◆ **ACTION ITEM**: Give again, word for word, every line in the entries below from the line with "Instruction: Follow the" up to and including the line with "You are a computer-use agent. Image", and no other line.

Stored items
:::::

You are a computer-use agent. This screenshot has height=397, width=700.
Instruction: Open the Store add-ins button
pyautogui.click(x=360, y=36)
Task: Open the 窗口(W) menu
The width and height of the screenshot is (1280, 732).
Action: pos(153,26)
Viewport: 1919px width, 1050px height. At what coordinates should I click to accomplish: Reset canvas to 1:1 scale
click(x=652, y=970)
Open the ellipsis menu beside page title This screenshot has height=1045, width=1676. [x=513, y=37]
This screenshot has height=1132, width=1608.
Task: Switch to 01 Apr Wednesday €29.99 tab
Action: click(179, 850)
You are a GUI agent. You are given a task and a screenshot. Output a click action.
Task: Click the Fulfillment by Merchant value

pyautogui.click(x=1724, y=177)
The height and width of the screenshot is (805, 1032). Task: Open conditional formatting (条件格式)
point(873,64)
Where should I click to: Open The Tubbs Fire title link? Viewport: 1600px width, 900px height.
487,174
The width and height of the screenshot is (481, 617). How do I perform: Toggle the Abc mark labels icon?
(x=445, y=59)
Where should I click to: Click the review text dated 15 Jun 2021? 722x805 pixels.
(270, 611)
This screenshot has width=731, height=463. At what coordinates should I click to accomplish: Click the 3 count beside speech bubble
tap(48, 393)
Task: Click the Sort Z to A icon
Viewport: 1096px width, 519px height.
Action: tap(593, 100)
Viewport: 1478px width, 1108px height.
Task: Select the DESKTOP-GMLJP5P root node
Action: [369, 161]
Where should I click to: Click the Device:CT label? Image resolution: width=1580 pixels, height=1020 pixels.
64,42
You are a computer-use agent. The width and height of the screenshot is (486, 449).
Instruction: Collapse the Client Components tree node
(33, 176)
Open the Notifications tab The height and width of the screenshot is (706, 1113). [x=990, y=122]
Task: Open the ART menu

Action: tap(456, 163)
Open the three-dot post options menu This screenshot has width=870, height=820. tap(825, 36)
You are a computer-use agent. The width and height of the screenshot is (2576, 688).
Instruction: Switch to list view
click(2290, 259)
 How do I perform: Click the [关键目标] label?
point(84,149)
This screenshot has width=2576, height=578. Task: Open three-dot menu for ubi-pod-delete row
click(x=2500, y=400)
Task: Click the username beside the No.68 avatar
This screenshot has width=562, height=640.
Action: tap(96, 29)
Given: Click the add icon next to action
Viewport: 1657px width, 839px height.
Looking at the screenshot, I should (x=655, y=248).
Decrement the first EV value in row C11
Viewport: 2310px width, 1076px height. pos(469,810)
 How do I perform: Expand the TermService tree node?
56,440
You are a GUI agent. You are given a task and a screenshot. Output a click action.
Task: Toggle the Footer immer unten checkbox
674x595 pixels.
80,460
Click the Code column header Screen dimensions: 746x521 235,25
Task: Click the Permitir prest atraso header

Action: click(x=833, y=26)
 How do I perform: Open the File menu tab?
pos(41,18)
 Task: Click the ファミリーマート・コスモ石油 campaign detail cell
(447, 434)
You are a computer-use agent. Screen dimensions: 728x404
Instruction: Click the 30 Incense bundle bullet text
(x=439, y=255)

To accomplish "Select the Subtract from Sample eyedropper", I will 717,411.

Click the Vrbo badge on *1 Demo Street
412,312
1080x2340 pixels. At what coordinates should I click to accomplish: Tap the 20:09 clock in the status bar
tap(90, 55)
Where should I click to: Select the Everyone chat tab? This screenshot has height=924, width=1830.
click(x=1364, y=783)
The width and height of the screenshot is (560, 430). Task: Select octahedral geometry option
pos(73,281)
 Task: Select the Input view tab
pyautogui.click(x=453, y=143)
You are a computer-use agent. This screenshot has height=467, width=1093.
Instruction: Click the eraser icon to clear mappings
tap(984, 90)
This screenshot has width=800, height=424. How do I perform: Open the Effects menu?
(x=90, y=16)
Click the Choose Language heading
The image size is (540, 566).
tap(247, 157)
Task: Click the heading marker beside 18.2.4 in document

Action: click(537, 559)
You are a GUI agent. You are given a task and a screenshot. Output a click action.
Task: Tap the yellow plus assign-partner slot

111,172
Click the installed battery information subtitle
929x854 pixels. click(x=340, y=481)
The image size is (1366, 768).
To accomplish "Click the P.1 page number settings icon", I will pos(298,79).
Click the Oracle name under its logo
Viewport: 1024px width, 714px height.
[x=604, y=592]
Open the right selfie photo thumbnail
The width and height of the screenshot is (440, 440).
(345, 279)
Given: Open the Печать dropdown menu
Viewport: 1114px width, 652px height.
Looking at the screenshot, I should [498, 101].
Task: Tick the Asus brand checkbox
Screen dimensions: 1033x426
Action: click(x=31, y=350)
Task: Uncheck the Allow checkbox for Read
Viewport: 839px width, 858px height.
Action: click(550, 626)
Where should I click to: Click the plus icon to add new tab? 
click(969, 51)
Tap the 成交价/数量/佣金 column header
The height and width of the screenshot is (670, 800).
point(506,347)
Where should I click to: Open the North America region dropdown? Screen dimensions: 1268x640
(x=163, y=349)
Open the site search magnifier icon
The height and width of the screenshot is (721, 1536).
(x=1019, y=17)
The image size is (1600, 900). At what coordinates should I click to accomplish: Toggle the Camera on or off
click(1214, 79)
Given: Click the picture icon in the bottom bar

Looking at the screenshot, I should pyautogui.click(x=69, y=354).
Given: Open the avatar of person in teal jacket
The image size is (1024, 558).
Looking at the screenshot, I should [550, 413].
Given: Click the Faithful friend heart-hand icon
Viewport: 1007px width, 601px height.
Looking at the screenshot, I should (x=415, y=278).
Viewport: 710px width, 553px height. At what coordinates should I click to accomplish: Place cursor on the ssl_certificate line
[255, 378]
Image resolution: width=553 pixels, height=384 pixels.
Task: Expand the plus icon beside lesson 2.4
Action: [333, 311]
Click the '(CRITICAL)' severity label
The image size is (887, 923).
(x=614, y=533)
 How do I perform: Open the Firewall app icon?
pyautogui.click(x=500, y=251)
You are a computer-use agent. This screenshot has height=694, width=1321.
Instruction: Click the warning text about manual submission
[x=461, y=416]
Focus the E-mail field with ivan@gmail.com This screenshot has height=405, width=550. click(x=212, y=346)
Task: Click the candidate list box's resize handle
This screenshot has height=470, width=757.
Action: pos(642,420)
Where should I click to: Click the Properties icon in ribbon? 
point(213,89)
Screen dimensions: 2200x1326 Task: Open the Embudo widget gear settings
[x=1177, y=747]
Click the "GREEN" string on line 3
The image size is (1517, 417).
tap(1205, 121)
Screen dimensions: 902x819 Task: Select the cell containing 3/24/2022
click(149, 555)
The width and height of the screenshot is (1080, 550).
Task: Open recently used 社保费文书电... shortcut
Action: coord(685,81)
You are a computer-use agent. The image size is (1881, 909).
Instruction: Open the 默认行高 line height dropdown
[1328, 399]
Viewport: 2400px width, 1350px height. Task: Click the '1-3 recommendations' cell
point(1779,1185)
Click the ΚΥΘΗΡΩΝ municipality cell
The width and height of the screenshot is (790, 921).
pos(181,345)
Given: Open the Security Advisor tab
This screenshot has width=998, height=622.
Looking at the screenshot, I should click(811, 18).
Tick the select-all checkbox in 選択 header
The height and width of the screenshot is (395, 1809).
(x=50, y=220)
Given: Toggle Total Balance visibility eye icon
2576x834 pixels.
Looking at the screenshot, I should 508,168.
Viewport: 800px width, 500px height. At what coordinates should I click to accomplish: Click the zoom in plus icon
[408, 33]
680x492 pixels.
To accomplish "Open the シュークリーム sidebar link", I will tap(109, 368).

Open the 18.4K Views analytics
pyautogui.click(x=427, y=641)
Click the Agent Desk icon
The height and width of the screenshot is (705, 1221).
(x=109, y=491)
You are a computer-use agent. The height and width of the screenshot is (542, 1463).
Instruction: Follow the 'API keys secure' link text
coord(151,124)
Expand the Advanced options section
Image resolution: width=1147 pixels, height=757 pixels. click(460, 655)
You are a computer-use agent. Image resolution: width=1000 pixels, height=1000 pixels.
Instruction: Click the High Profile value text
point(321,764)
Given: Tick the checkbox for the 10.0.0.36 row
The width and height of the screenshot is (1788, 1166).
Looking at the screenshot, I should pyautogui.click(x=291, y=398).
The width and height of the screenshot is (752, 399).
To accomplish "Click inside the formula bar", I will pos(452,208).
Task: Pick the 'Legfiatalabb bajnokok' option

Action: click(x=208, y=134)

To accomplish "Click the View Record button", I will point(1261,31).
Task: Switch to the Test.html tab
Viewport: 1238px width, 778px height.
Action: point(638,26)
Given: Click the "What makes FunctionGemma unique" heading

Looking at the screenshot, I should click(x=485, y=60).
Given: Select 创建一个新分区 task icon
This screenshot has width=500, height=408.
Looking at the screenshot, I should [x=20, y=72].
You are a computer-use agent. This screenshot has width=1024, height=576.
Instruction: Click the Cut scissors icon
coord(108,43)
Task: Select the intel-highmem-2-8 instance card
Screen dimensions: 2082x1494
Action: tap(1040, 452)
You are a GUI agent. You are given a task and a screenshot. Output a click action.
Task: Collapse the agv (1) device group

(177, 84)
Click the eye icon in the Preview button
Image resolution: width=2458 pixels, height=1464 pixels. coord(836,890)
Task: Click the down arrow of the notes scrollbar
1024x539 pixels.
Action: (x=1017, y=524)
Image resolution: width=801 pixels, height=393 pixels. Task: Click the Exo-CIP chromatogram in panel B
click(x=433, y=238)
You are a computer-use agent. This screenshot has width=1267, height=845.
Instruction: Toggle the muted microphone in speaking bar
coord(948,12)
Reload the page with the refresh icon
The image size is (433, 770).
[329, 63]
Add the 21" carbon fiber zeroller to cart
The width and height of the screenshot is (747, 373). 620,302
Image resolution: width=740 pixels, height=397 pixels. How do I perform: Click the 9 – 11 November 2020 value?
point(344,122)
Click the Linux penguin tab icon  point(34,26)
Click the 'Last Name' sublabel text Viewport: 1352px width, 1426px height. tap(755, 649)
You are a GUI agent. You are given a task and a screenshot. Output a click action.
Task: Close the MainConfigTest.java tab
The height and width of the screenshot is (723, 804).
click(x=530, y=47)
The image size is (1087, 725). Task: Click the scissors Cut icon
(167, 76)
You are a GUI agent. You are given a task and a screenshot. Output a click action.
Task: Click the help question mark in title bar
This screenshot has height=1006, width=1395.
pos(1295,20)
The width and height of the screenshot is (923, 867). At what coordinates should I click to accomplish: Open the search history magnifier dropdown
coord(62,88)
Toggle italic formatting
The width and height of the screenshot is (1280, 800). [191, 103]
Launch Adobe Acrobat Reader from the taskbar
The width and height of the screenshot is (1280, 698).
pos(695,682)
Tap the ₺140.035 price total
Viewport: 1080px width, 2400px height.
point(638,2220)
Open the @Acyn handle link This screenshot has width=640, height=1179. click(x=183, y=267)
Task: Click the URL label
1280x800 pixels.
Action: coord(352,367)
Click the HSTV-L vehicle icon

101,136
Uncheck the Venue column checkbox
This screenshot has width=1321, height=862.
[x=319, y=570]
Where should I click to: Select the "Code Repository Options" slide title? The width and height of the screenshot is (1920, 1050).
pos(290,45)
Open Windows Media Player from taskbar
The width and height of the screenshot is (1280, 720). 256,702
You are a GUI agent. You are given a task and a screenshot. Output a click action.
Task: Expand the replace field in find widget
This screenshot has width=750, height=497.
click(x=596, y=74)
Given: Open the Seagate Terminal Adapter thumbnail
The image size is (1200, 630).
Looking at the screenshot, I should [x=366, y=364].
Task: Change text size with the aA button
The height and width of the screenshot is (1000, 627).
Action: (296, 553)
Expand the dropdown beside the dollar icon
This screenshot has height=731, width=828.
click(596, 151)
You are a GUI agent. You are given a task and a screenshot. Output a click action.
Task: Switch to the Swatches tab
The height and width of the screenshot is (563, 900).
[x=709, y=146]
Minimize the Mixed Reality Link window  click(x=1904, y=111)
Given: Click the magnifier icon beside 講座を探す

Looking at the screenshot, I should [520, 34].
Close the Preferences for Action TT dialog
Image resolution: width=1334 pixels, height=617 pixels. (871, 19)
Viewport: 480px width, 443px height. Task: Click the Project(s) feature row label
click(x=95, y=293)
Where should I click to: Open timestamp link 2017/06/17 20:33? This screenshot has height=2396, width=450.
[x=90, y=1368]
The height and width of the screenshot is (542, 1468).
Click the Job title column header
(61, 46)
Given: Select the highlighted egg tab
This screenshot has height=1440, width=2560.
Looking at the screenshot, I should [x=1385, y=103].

:::::

◆ **EXPECTED ANSWER**:
Instruction: Follow the 'API keys secure' link text
coord(151,124)
Expand the Advanced options section
Image resolution: width=1147 pixels, height=757 pixels. click(460, 655)
You are a computer-use agent. Image resolution: width=1000 pixels, height=1000 pixels.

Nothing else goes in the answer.